2023-05-10

2023年のプラギアリアス賞(模倣大賞)、第1位はモジュラー型ウォールシェルフ

2023年のプラギアリアス賞(Plagiarius Award)が発表された。
 プラギアリアス賞は、模倣品が合法か違法かについては触れずに、製品やブランドに対する悪質な権利侵害に関する公衆の意識を高め、業界、政界、消費者を感化することを目的としたもので、ドイツのデザイナー、リド・ブッセ氏が1977年に模倣に対する皮肉を込めて創設した賞。「Plagiarius」はラテン語で「模倣品」「盗作」を意味している。

2023年プラギアリアス賞のTop3は以下のとおり;

第1位:モジュラー型ウォールシェルフ 「LINK」
真正品(図左): Studio Hausen/Jörg Höltje(ドイツ)
模倣品(図右): 販売:ドイツの家具チェーン店(EU全域)

 デザイン、コンセプト、サイズは1:1で模倣されているが、品質の差は大きく決してごまかせない。真正品は高品質な仕上がりで、持続可能な森林から伐採されたFSC認証を受けた無垢材を使用している。一方、模倣品は低品質の熱帯産マンゴー材を使用し、安価なハンガーは歪んでいる。家具チェーン店は、販売を中止し、在庫を破棄し、販売数を示した。

第2位:グラス「CLUB NO. 6 Superglas 300ml」
真正品(図上):Koziol ideas for friends GmbH(ドイツ)
模倣品(図下): METPLAS A.S./「Rubikap」プラスチック製食器(トルコ)
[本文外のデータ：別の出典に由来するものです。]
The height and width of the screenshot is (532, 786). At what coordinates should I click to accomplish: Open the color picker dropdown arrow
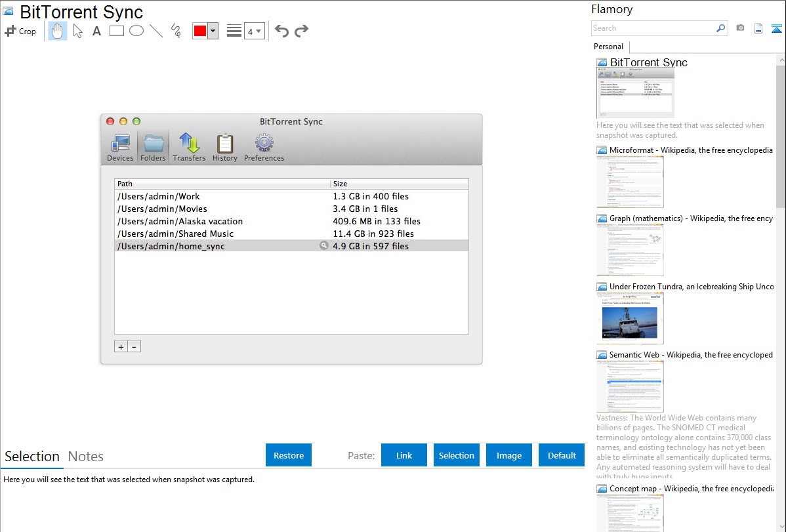pyautogui.click(x=213, y=31)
 Koziolの「CLUB SUPERGLAS」シリーズの特徴は、透明度、輝き、光の屈折といったガラスの特性と、割れにくさ、断熱性、軽さ、独特のカラーといったプラスチックの長所を兼ね備えたハイテク素材であり100%リサイクル可能だ。一方、模倣品は、形状、コンセプト、カットのデザインをほぼ1対1で模倣している。しかし直接比較してみると、より地味な仕上がりで、安定性が悪く、プラスチック特有の光沢のない外観であることがわかる。KoziolはEUでその意匠を権利保護しているが、模倣品は「特許取得済み」と宣伝している。

第3位:メルセデス・ベンツ故障診断ツール「XENTRY Diagnosis」(OBD-On-Board-Diagnosis用)、メルセデス・ベンツ故障診断ツール「XENTRY Diagnosis」
真正品(図左): メルセデス・ベンツ・グループAG(ドイツ)
模倣品(図右): 販売: OBD診断ツール(ドイツ)

 車の故障診断システム(OBD)は、修理やメンテナンスの時に使用される。いわゆるマルチプレクサ「SD connect」は、車両のOBDソケットと診断コンピュータの間のインターフェースとして機能する。模倣品は、ウェブサイトやeBayで広告・宣伝されていた。シュトゥットガルト地方裁判所は、診断ソフトウェアを指定して登録された「MERCEDES-BENZ」商標、「Mercedes star」商標、「XENTRY」商標の権利を侵害したとして民事で有罪判決を下し、刑事訴訟手続も開始された。模倣された故障診断システムは、シートベルトの警告や最高速度の制限を解除するなどの悪用が可能なだけでなく、通常アップデートされてない古いソフトウェアを使用しているため、修理やメンテナンスが最新の技術で行われず、最高レベルの安全性が得られない。エラーが検出されず安全性に問題が生じる可能性がある。